Microsoft To Release Emergency Fix For ASP.NET Bug
Trailrunner7 writes "Microsoft on Tuesday will release an emergency out-of-band patch for the ASP.NET padding oracle attack that was disclosed earlier this month. The patch will only be available on the company's Download Center for the time being, however. The company is taking the step of releasing an emergency fix for the bug because of the seriousness of the vulnerability — which potentially affects millions of Web applications — and the fact that there are attacks ongoing against it already. The patch will fix the flaw in all versions of the .NET framework. Although Microsoft issued guidance about workarounds to defend against attacks on the ASP.NET bug shortly after it was publicly disclosed, the researchers, Juliano Rizzo and Thai Duong, said that the workarounds did not fully protect users against their attack."
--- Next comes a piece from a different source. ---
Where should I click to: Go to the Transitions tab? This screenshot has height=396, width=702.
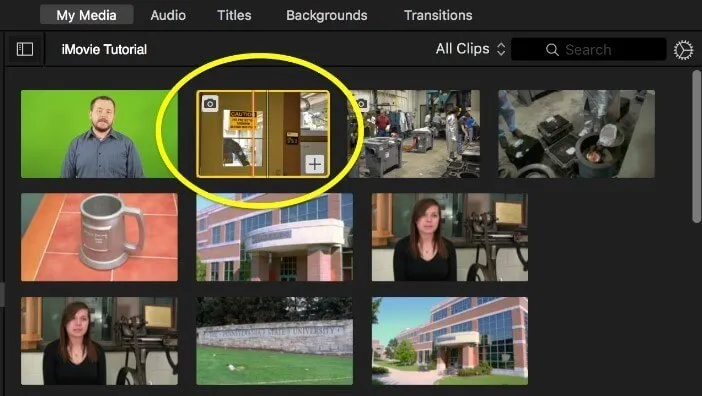[438, 15]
You obviously don't go there very often. TechNet has been a part of Microsoft for many years. It's where all the "IT Pros" go.
Microsoft is investigating a new public report of a vulnerability in ASP.NET. An attacker who exploited this vulnerability could view data, such as the View State, which was encrypted by the target server, or read data from files on the target server, such as web.config.
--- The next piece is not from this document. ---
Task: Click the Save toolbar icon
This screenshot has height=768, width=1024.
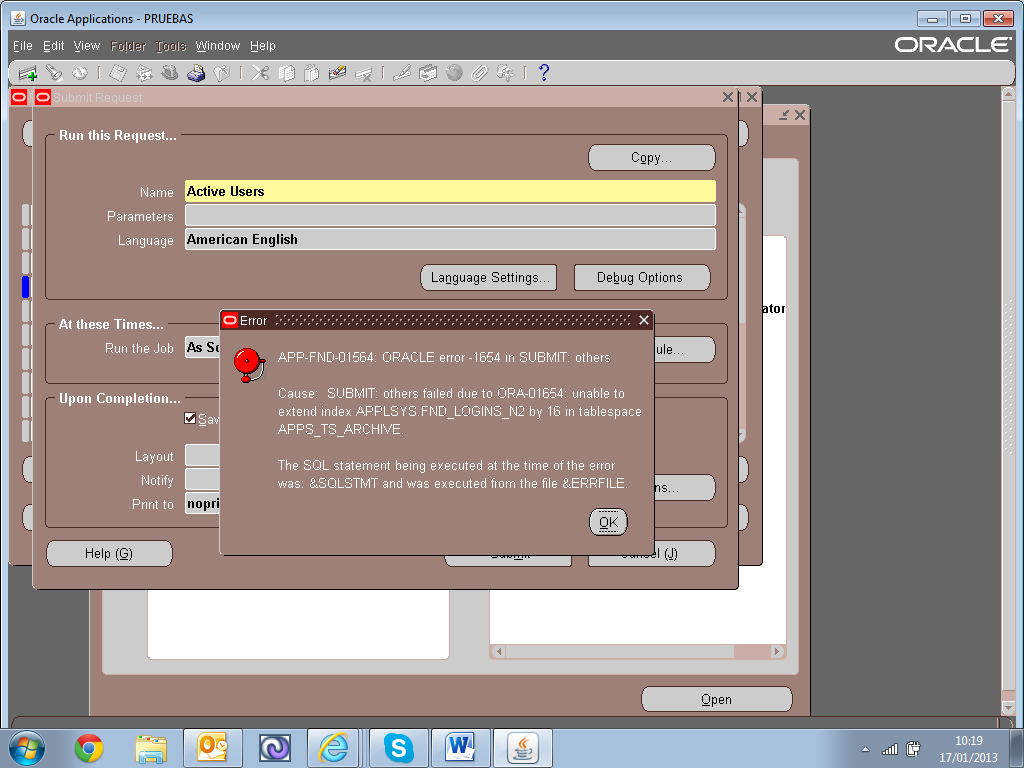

Why would decrypting a cookie allow you to read data from files on the target server?
What if you just use cookies for storing session ids?
Using cookies to store lots of secrets seems like a stupid idea to me. Server-side secrets belong server-side.
Furthermore what if the user wants to use more than one browser window? If you are too reliant on cookies to store state it means the webapp would get confused in that scenario.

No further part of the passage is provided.